How to use LiteLLM for inference¶
Running inference¶
Send a chat completion request to the LiteLLM proxy using the OpenAI-compatible API:
curl -s https://litellm.safe.ai/v1/chat/completions \
-H "Authorization: Bearer $LITELLM_API_KEY" \
-H "Content-Type: application/json" \
-d '{
"model": "<model-name>",
"messages": [
{"role": "user", "content": "Say hello in one sentence."}
]
}' | jq
Set LITELLM_API_KEY to your API key (it starts with sk), or replace $LITELLM_API_KEY with the key directly. Replace <model-name> with any model available on the proxy — you can list them with:
curl -s https://litellm.safe.ai/v1/models \
-H "Authorization: Bearer $LITELLM_API_KEY" \
| jq '.data[].id'
Checking your API budget¶
CAIS provides access to a shared LLM proxy at litellm.safe.ai. You can check your current budget and usage at any time using your API key.

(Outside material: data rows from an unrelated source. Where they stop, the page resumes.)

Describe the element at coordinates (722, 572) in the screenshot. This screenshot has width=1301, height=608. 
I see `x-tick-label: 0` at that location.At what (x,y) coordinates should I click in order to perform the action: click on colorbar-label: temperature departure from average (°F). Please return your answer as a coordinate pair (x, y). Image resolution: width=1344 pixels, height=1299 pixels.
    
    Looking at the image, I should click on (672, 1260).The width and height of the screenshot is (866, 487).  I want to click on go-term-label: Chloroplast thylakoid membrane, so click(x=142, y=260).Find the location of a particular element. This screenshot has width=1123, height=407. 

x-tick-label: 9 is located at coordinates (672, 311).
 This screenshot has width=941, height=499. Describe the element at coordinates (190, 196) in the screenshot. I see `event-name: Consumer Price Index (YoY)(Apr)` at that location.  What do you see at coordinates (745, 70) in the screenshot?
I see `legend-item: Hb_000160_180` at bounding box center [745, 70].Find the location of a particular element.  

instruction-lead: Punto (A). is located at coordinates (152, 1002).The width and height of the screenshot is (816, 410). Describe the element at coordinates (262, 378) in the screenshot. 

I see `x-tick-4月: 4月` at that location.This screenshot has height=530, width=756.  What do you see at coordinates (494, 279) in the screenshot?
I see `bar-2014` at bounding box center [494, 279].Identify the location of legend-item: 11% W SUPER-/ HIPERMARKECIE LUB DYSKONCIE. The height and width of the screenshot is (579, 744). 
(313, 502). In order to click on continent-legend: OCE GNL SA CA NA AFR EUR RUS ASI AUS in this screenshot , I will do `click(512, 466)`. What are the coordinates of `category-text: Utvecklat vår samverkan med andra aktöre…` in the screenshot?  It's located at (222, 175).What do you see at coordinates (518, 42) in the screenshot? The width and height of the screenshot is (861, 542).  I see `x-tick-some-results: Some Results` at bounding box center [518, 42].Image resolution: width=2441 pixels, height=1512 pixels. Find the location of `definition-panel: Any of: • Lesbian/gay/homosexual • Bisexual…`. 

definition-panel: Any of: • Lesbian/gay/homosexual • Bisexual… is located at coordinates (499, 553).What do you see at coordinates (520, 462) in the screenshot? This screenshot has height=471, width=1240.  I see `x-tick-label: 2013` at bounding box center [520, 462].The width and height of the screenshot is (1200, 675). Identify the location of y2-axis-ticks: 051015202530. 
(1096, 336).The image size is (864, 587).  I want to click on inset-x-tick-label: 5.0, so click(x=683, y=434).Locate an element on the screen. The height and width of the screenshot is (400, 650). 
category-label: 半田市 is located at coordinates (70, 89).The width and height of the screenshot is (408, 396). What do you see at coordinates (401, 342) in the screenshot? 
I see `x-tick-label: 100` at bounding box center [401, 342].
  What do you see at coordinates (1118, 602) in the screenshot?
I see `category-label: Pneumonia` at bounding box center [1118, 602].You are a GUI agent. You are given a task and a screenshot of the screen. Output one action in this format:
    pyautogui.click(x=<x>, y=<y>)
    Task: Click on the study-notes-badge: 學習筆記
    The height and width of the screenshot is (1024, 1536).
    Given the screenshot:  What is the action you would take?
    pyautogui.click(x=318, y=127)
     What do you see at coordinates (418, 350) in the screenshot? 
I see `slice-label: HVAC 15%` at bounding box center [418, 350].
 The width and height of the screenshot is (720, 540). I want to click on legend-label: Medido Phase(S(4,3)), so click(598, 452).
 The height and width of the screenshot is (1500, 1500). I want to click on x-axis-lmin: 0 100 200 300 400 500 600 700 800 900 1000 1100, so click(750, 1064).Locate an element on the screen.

curl -fsSL https://litellm.safe.ai/usage/self/budget \
-H "Authorization: Bearer <your-api-key>" \
| jq
Replace <your-api-key> with your API key (it starts with sk).
The response shows your current spend, budget limit, and reset period:
{
"spend": 1.23,
"max_budget": 50.0,
"budget_duration": "monthly",
"budget_reset_at": "2026-06-01T00:00:00Z"
}
Tip
If you don't have jq installed, you can omit it — the raw JSON will still be printed to your terminal.